Task statement: Of the material below, the lines to be retyped are those from the line containing "You are a computer-use agent." through the line containing "Instruction: Expand the", inclusive; reproduce them exactly.

Data for this task:

════════

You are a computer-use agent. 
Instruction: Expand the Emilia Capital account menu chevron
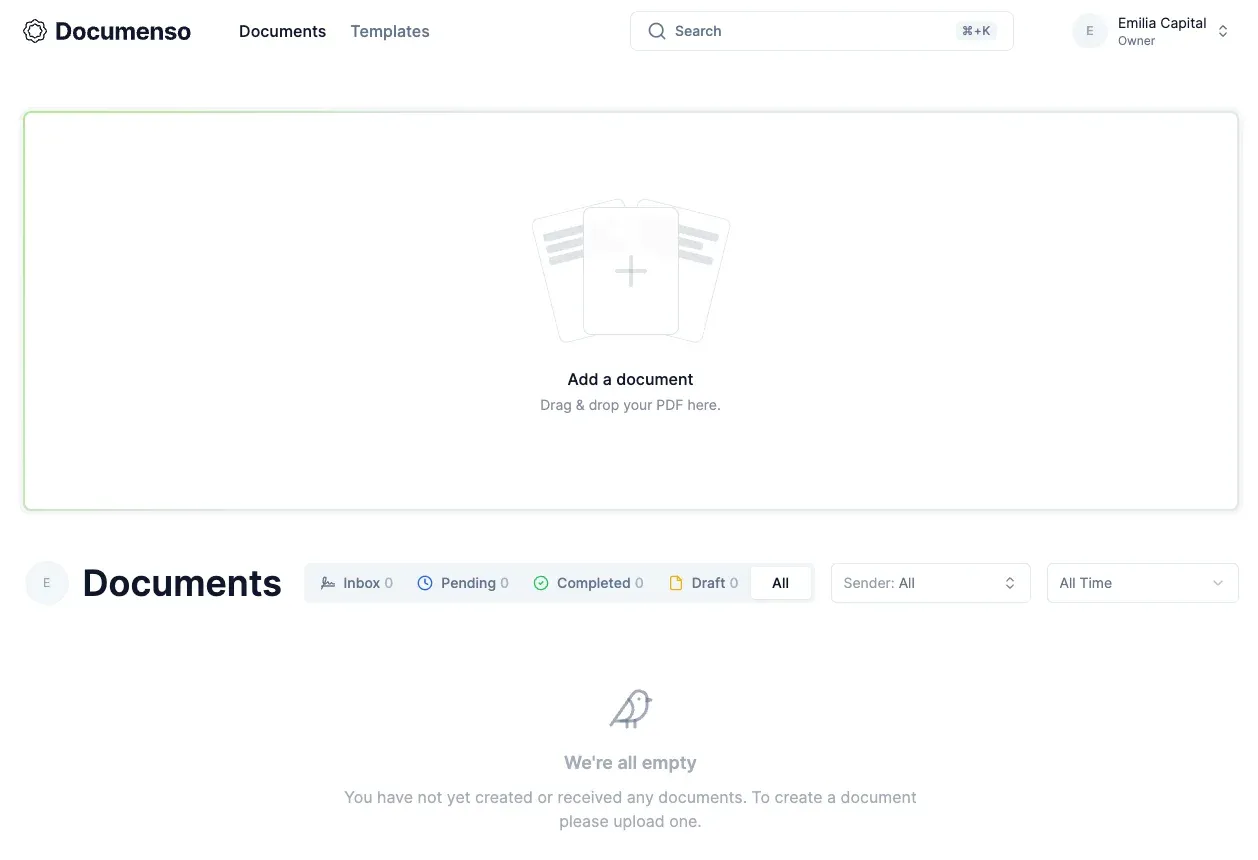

════════

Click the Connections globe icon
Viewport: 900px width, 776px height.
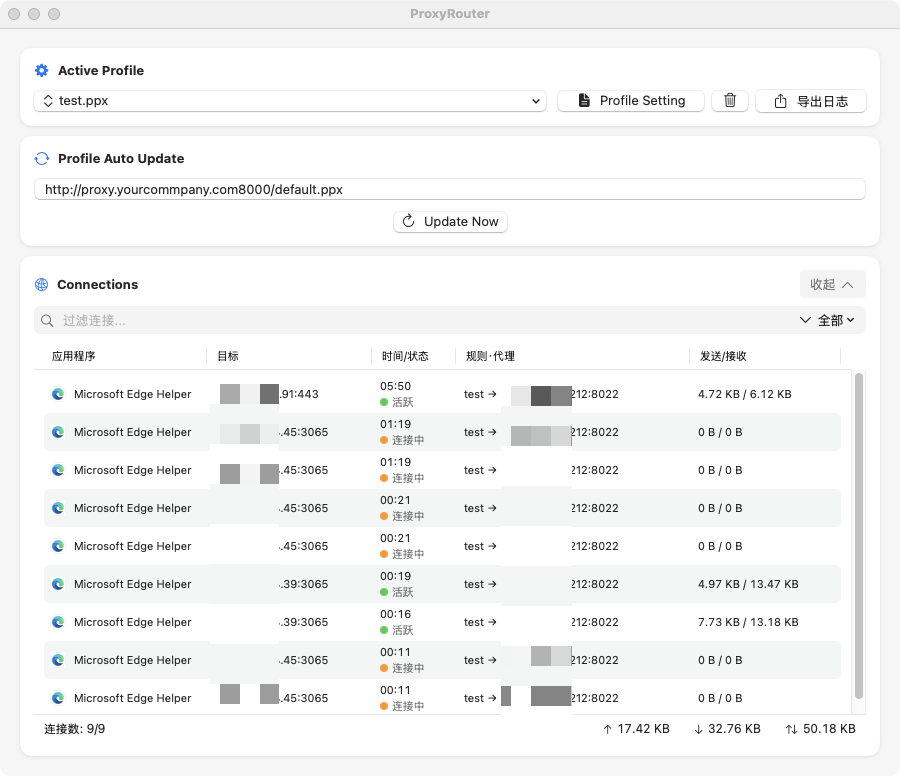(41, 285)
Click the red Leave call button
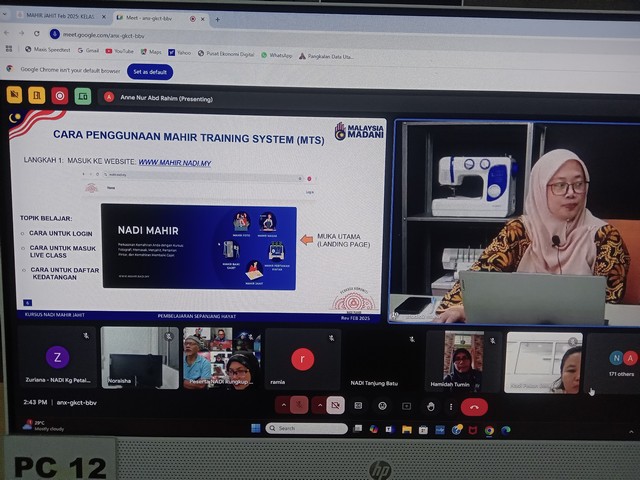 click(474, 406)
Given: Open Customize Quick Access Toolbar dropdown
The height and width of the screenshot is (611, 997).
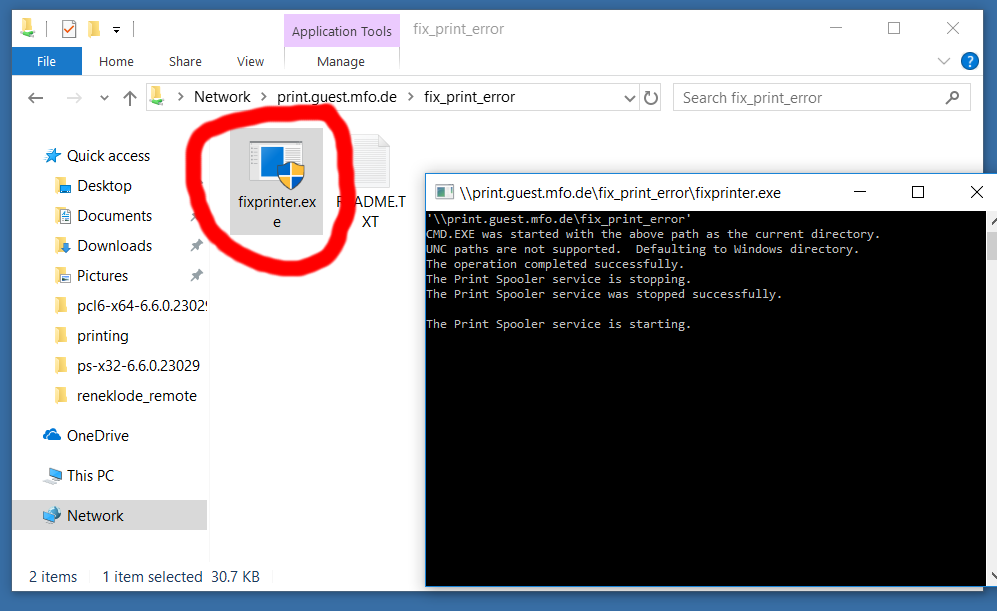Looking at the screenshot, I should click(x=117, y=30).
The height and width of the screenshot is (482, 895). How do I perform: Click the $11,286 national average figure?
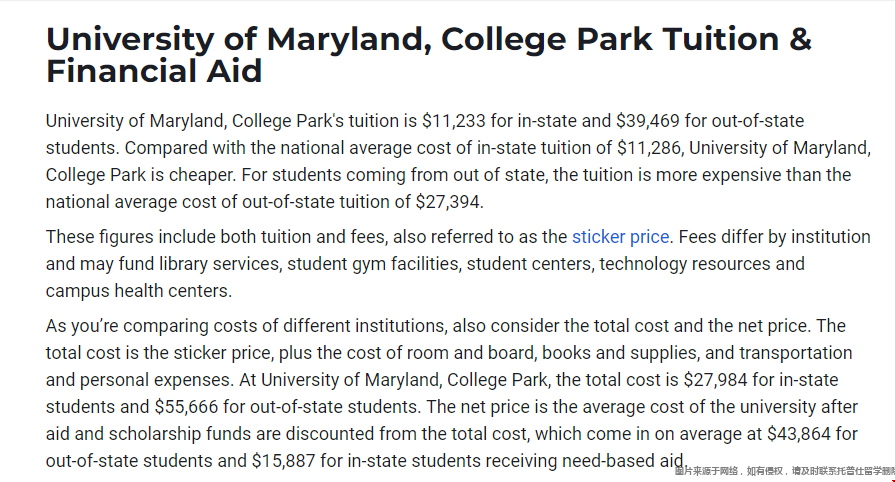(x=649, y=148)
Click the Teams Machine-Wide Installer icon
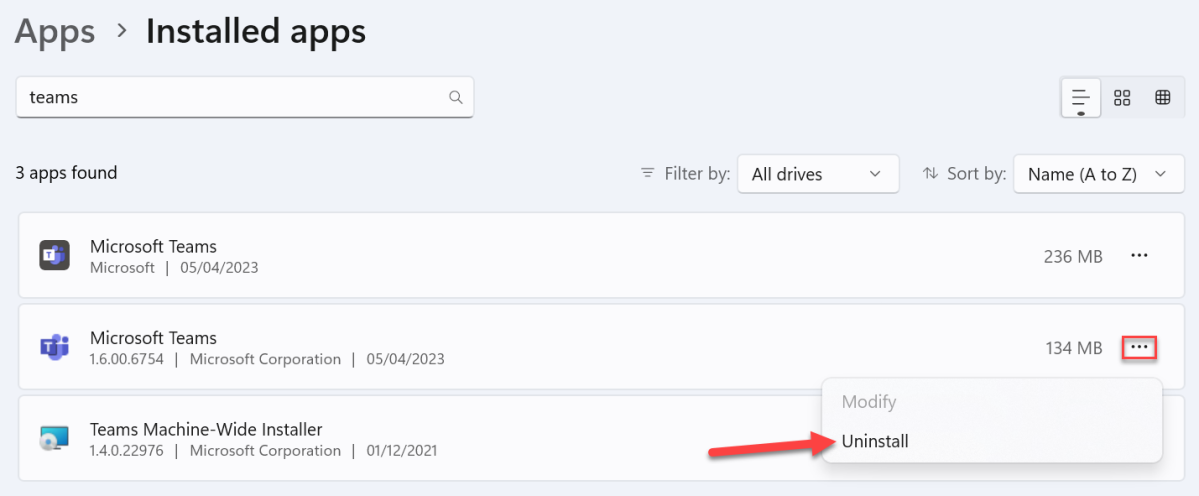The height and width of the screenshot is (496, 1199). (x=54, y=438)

════════

Solution to this problem:
You are a computer-use agent. 
Instruction: Expand the Emilia Capital account menu chevron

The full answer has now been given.